4.2.3 PD-1/PD-L1抑制劑聯合分子靶向藥物 約50%的亞裔NSCLC患者存在表皮生長因子受體(EGFR)基因的突變[36]。該基因突變能上調肺癌細胞PD-L1的表達,而PD-1/PD-L1抑制劑能明顯降低突變肺癌細胞PD-L1的表達,降低其生存能力[37-38]。這為PD-1/PD-L1抑制劑聯合EGFR-酪氨酸激酶抑制劑治療肺癌提供了思路。一項關于Nivolumab聯合厄洛替尼治療晚期NSCLC患者的Ⅰ期臨床研究NCT01454102中期數據表明聯合治療有效[39]。值得思考的是,若EGFR-酪氨酸激酶抑制劑下調了PD-L1表達,那么聯合PD-1/PD-L1抑制劑能否達到“1+1≥2”的效果?血管內皮生長因子通路不僅促進了腫瘤血管生成,還通過傳遞抑制性免疫信號促使腫瘤細胞的免疫逃避。貝伐珠單抗可以通過逆轉血管內皮生長因子介導的免疫抑制,增加Atezolizumab活化的T細胞殺傷腫瘤的效應。Ⅲ期臨床試驗IMpower150評估了Atezolizumab+化療(卡鉑和紫杉醇)聯合或不聯合貝伐珠單抗(B、C組)對初治Ⅳ期非鱗NSCLC的療效和安全性,還對入組患者進行了治療標本活檢[40]。從今年美國臨床腫瘤學會更新數據來看,在野生型(ITT-WT型)患者中,B組總生存期優于C組(19.2個月vs 14.7個月,HR=0.78);A組(貝伐珠單抗+化療)較C組的總生存期延長,但差異無統計學意義;且PD-L1高表達及肝轉移患者獲益明顯;在EGFR+/間變淋巴瘤激酶(ALK)+患者中,B組無進展生存期優于C組(9.7個月vs 6.1個月,HR=0.59),中位總生存期有望延長12.5個月[40]。目前關于免疫聯合一線治療的臨床研究大多排除了EGFR+/ALK+患者,而IMpower150臨床研究對EGFR+/ALK+患者進行了療效分析,是一大特色;但這類患者是否適合一線免疫治療,有待更多研究進行探索。

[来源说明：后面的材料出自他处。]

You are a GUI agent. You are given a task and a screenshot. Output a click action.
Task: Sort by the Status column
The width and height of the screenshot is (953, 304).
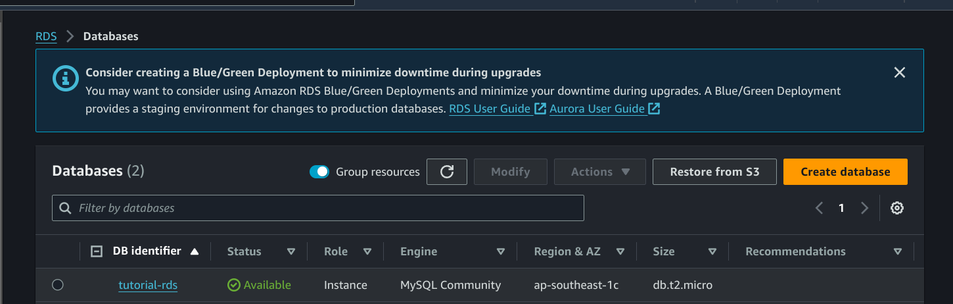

PD-1/PD-L1抑制劑在治療NSCLC方面取得了一定的成功;但有研究表明在未經選擇的患者中,僅20%對治療產生反應[41]。因此,準確選擇對PD-1/PD-L1抑制劑治療有反應的患者至關重要,且在開發與PD-1/PD-L1抑制劑聯合治療方面更為重要。PD-L1表達和高腫瘤負荷是目前較為確定的標志物,但它們不穩定,都是不完美的預測因素。目前對TIM-3、LAG-3、TIGIT、TILs等能否作為標志物,正在探索研究中。
免疫治療已成為備受關注的腫瘤治療手段之一,也成為許多晚期腫瘤患者的希望。越來越多證據支持PD-1/PD-L1抑制劑在肺癌治療方面的效果。總的來說,PD-1/PD-L1抑制劑單藥在二線治療方面明顯優于標準化療,已成為一線化療失敗晚期NSCLC的標準治療方案。在一線治療方面,Pembrolizumab較其他藥物略勝一籌;Durvalumab是唯一可以延緩肺癌進展的免疫藥物。在聯合治療方面,PD-1/PD-L1抑制劑聯合化療的優勢明顯,聯合靶向治療大有前景,雙免疫阻斷模式對高腫瘤負荷患者的療效最明顯,其他免疫聯合有待更多研究進行探索。PD-1/PD-L1抑制劑的不良反應較少,但免疫相關不良反應要引起注意,應及時識別并處理以降低風險。此外,尋找最佳的生物標志物來篩選獲益人群是目前最有意義的工作,也是指導晚期NSCLC患者精準、個體化治療的先決條件。